「拗音系」

小さい「ゃ・ゅ・ょ」を多用した音読課題


1 車から火が!

 新春に信州朱雀荘(しんしゅうすざくそう)にて金色夜叉の写本消失を引き起こした高級車出火事件について、文化資料喪失による粛正だったのでは? との疑義が生じている。現在若年層の仕業との了見が主流だが、容疑者を老若男女と問わず適宜、協議のもと、情報開示を行う。

 施設所内の消火装置故障有無の調査は中止、渦中の写本は衆人環視、館主もそばにいたとのことだ。

 急遽、緊急召集による当事者調査が行われ、三者三様車種の提出が求められた。了承したのは招集のうち少数なのだが、技術者の陳情に「情状酌量」と調査機関上層部と御曹司が処断したため、劇的な逆転とはならなかった。どうも妙だと、一団は脈々と捲し立ている聴衆の意見を踏襲し、「町議衆技術者陳述書(ちょうぎしゅうぎじゅつしゃちんじゅつしょ)」を作成、調査内容が杓子定規とならぬよう精査した。


2 チーム解散

 既キャラの強化仕様について、急遽、許可が降りたため、許諾の曲解などと言われ却下を食らわぬよう、急ピッチで企画者会議を敢行した。開業以来、合資してきた巨大企業の機嫌を損ねぬよう虚言のなきよう、とよく言い聞かせられたのだが、鬼気迫る会合に仰天したか動転したか、上長が意見を悉く棄却、異議もなく終了、始終誰の意見も日の目も見ることなく驚天動地の企画者会議は今日中の予定もむなしく解散となった。

保存済み項目:
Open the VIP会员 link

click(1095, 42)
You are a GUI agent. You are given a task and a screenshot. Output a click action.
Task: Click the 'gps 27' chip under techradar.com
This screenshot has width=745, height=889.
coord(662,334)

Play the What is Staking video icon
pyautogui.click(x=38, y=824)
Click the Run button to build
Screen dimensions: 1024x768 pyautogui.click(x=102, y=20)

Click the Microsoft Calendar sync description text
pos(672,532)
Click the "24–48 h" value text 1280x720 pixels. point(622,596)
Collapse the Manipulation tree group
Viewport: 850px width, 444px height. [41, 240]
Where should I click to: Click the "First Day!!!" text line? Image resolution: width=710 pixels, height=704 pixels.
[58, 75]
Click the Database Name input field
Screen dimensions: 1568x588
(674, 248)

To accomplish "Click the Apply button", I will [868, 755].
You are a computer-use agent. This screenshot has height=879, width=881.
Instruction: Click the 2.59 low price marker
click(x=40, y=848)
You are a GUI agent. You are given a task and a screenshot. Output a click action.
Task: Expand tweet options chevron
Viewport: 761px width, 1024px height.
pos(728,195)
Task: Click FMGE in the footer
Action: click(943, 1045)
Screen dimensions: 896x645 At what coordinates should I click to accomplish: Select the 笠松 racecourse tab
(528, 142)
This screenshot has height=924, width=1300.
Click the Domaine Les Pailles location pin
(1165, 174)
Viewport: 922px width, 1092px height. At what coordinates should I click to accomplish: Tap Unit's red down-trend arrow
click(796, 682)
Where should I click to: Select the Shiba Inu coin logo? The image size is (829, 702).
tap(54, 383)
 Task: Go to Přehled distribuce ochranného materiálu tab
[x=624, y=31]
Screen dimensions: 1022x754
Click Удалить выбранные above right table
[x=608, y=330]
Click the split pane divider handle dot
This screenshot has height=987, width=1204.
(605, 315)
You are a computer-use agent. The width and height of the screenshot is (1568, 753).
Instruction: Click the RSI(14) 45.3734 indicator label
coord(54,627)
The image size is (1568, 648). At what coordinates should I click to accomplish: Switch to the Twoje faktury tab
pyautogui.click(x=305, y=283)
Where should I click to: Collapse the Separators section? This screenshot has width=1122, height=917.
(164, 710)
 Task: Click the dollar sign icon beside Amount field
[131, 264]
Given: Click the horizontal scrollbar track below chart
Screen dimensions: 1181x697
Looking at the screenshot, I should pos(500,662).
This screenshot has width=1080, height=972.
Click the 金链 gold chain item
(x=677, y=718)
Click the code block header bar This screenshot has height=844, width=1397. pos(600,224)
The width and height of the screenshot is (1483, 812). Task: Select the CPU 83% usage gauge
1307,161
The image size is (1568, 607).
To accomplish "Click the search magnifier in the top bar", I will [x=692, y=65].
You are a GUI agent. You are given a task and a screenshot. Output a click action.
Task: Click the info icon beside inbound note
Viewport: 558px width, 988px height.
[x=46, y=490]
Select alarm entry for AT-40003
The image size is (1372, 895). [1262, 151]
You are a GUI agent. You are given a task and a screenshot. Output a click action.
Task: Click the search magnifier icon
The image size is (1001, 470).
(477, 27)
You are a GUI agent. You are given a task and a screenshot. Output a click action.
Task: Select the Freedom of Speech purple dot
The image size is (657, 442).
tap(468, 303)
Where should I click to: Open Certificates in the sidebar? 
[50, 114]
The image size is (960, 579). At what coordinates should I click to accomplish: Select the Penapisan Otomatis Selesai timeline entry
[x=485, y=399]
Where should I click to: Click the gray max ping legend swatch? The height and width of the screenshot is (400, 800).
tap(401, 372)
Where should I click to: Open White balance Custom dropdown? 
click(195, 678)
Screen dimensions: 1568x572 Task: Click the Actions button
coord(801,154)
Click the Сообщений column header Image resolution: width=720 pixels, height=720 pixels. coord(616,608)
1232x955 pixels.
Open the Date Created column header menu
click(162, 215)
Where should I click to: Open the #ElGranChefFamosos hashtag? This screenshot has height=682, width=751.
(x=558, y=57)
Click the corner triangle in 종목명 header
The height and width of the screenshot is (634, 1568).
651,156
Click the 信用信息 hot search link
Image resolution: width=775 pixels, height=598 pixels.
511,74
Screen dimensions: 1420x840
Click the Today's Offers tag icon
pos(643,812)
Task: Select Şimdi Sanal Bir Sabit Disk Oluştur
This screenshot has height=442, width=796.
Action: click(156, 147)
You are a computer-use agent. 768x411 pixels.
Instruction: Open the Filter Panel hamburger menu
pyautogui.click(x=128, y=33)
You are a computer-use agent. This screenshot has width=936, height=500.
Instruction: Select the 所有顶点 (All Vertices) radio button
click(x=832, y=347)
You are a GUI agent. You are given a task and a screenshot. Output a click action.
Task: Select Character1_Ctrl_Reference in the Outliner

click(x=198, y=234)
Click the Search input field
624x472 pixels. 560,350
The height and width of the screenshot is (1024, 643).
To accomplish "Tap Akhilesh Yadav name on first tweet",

作業内容:
1. 拗音の音読課題で、高級車の出火事件はいつ、どこで起きたとされているか。
2. 拗音の音読課題を、最後の文の次から書き継いでください。

作業結果:
1. 新春に、信州朱雀荘で起きたとされている。

2.
 客層の中高生には脚本の出来はよき、と言われていただけに、脚本を流用してのサービス移行も視野に入れたが、合資者の賛同は僅少、企画書は質屋に入れろと囁かれる始末、資料写真によると企画者たちの表情は洒々落々(しゃしゃらくらく)とさっぱりした風だったが、その真相はわからない。


3 総務の人

 今日の営みを振り返って見ると、妙に進捗が捗ったようにも見える。出勤から正味2時間ほどで未着手だった所用も済ませることができたし、未入金の請求書も催告書を発送していたおかげで収納できたし、さらには予算の支出整理も処理できた。

 社名変更も手続きに行けたし、法人格の略称も代表者の苗字も間違いなく記入欄に記入してきたはずだ。新入社員の社員寮入寮手続きは明朝の処理でよいはずだし、地域の納涼祭の奉納品として大量の茗荷(みょうが)の発注は先週終了した。

 ただ神主が腰痛だとかで名代がひとり息子なのだが、用意していた我が社名物の求肥入り餅巾着は苦手というので、急遽求肥抜きの餅巾着に差し替えることにするが、入念に求肥が混入しないかの確認作業となるので結局、気は滅入る。


4 安全推進

 今週の死傷者数は減少しており、今秋に突入してからの死傷者数は現状ゼロとなっております。職場の皆様におかれましても、益々安全意識の下精進いただきますよう重々お願い申し上げます。さて、死傷者数減少に寄与する良好事例の紹介をしましょう。主任技術者による高所作業車での点検において状況確認と指差呼称(しさこしょう)による認識づけが効果的であることは既に周知のことと存じますが、指差呼称の効果を上昇させる手段として声の大小がございます。ボリュームが大きければ大きいほど脳内の注意力も危険箇所に向きますから、近所迷惑とならぬように指向性の声による指差呼称の実施が推奨されます。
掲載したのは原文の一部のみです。